Поведенческий сектор граничит с военным и сельскохозяйственным. Оба по территории самые большие. Для того, чтобы попасть в химический, придется преодолеть две границы. Как? Этого не знал никто. Впрочем, шанс на подпольную клинику Руби Корса тоже невелик. Просто для того, чтобы не потерять надежду, нужно двигаться, а куда – уже не важно. Думаю, такие мысли посещали здесь каждого, но никто не хотел в этом признаваться.

– Ника, тебе никто не говорил, что тебе думать не идет? – ехидно поинтересовался Гасион. Мы уже несколько часов ехали по заброшенной дороге. До границы, если мы двигаемся в верном направлении, еще порядка двух часов.

– У тебя очень странный способ ухаживаний, – пробормотала я, поворачиваясь к нему. Гасион с каким-то неестественным любопытством разглядывает свои руки.

– У меня пальцы от холода онемели, – прошептал он и испуганно посмотрел на дорогу. На улице было прохладно. Последние числа марта, от силы температура воздуха десять градусов, но в машине работал обогреватель, и мне было даже жарко.
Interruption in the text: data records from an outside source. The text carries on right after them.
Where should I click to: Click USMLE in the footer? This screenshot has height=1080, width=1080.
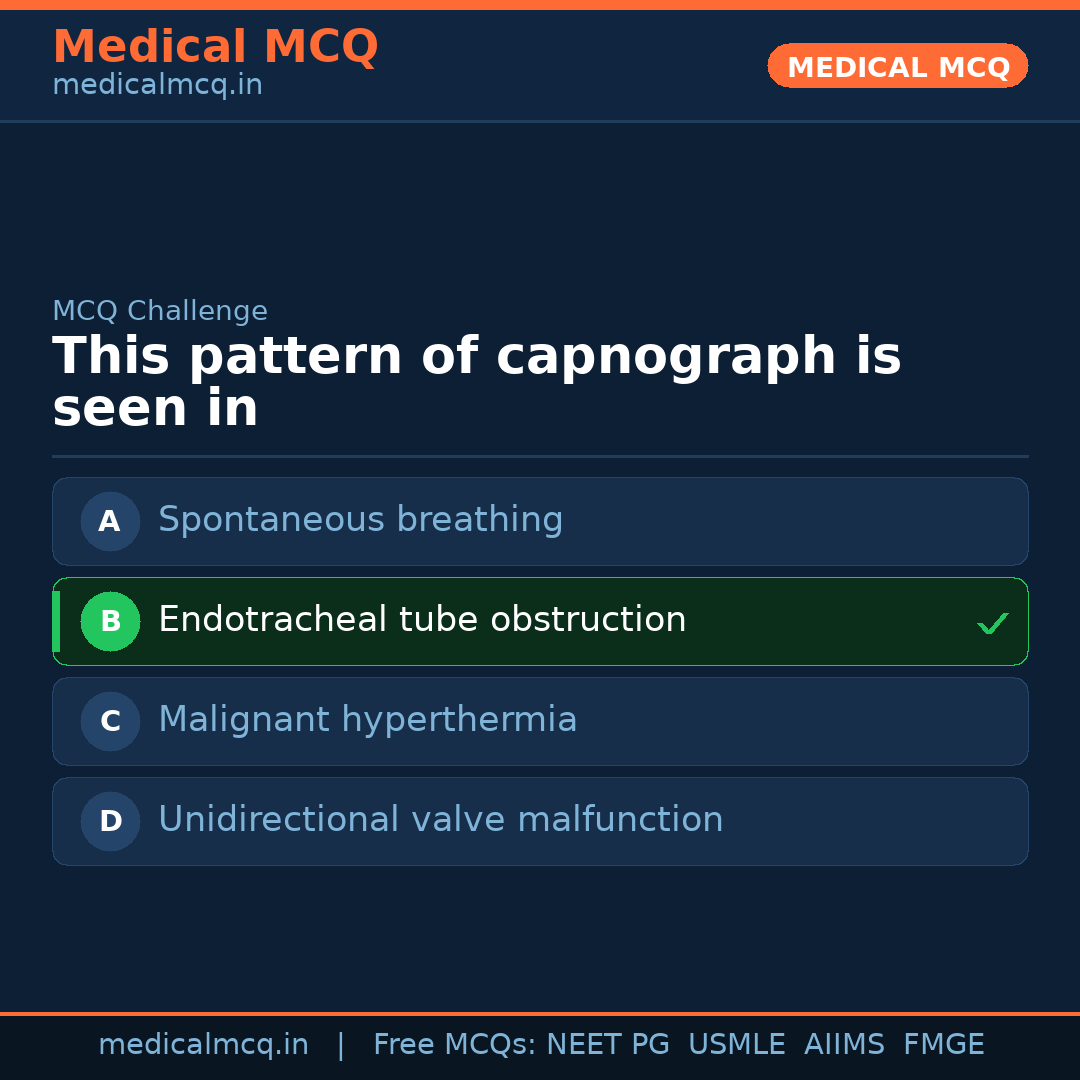click(x=736, y=1045)
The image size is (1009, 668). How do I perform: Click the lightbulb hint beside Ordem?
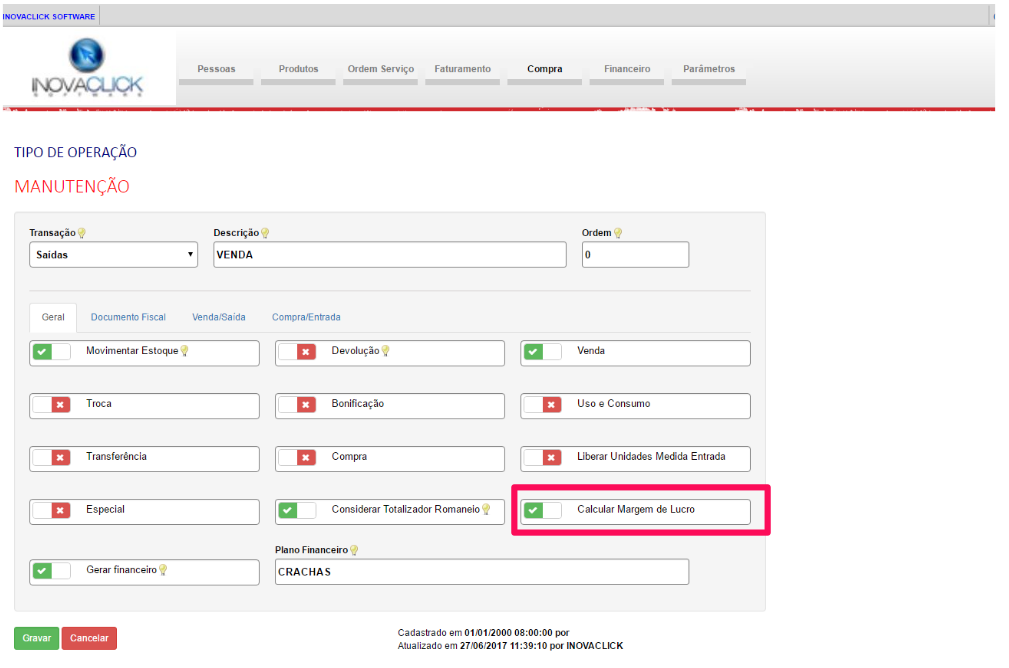click(x=618, y=233)
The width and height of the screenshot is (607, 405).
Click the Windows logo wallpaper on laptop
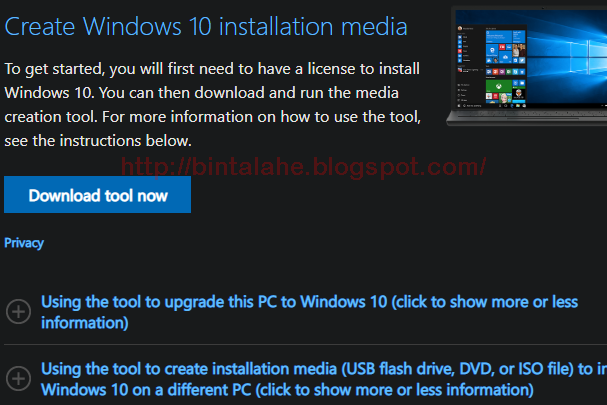[x=567, y=56]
– Скоро вообще что-либо перестанешь чувствовать, – проворчала Ами. Воцарилось тяжелое молчание. Никто не хотел разговаривать о новых симптомах, об эпидемии, о том, что в этой машине все, кроме меня, умирают и вряд ли это можно как-нибудь изменить.

Стемнело, и теперь извилистая змея дороги из безобидного ужа превратилась в гремучую и, несомненно, ядовитую гадюку. Мы ехали по жилому участку пятого уровня, поэтому на пути то и дело попадались бордели, родильные дома и общежития охранников. Пару раз нас остановил патруль, но при виде людей в форме военного сектора у них не оставалось больше никаких вопросов. В большинстве случаев встретившиеся на пути люди просто с неприкрытым восхищением провожали глазами вереницу военной техники.

Машина Кроцелла шла первой. Мы уже давно потеряли ее из вида, как вдруг вдалеке забрезжили огоньки фар. Мы приехали. В паре километров отсюда нам встретилось несколько домов для рожениц, но эта часть сектора явно не жилая. На улице было так холодно, что даже я стала мерзнуть. Кроцелл вызвался отогнать машины в оговоренное место, а мы договорились рассредоточиться по нескольким заброшенным домам. В случае облавы так военным будет сложнее поймать нас всех, и хотя бы у нескольких счастливчиков будет шанс добраться до химического сектора.